ABSTRACT

While most critical essays on women’s involvement with drama in the Early Modern period focus upon specific authors or texts, there are several key areas which cut across individual authorship. The pieces in Part II all focus upon an issue which is important to our understanding of the way in which Renaissance women negotiated a route which allowed them to participate in the dramatic discourses of their day. The initial essay included here, Nancy Cotton’s commentary on Renaissance noblewomen, was the first contemporary critical work undertaken on Early Modern women dramatists, and as such, it provides us with an important and essential starting point. Thus, the social group from which the Renaissance women dramatists arose was clearly identified as courtly by Cotton. The following two essays, by Barroll and Wynne-Davies, pursue this idea of the social context, while adding a sense of location: Leeds Barroll looks at the role of the court in allowing, and policing, women’s dramatic activity, and Marion Wynne-Davies analyses the way in which the English country house served as an alternative arena for women’s dramatic output. The next three essays all examine the way in which women gained access to drama through ancillary, but nevertheless important, activities. David M.Bergeron was the first contemporary critic to investigate the way in which women influenced theatre with their patronage. Jean E. Howard excavates the role of women as spectators and ‘paying customers’ in the Early Modern theatre.
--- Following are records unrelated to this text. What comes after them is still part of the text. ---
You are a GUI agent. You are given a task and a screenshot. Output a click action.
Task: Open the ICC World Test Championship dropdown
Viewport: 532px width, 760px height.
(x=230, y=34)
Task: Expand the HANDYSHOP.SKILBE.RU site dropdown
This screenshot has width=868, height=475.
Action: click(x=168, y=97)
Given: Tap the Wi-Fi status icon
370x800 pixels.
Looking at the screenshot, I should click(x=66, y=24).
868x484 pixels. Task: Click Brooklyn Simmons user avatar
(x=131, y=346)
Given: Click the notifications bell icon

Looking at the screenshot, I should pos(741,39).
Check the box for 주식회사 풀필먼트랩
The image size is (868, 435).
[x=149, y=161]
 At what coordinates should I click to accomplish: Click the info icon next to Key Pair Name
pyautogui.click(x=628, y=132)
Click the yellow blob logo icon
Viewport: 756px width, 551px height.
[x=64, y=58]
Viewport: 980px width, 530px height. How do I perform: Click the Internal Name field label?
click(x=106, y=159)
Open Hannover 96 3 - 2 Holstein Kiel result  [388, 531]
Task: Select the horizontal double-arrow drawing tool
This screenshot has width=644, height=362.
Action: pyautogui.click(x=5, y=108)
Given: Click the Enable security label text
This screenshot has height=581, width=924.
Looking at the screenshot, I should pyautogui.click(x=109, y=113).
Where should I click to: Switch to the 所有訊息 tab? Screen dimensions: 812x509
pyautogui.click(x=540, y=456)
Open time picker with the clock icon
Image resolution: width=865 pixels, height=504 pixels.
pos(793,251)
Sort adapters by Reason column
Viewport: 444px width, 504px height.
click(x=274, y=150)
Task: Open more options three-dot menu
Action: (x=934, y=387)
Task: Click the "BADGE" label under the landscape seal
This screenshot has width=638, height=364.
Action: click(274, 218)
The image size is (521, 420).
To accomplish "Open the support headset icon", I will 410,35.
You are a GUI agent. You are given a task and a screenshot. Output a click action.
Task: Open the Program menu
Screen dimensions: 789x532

Finally, S.P.Cerasano has uncovered important evidence showing that women actually part-owned theatres in the English Renaissance. The last essay, by Gweno Williams, turns away from the history of the women dramatists, instead focusing upon the way in which their plays may be successfully produced today. Thus, the Contexts and Issues part of this book provides the reader with several possible channels of investigation, from social history to contemporary performance.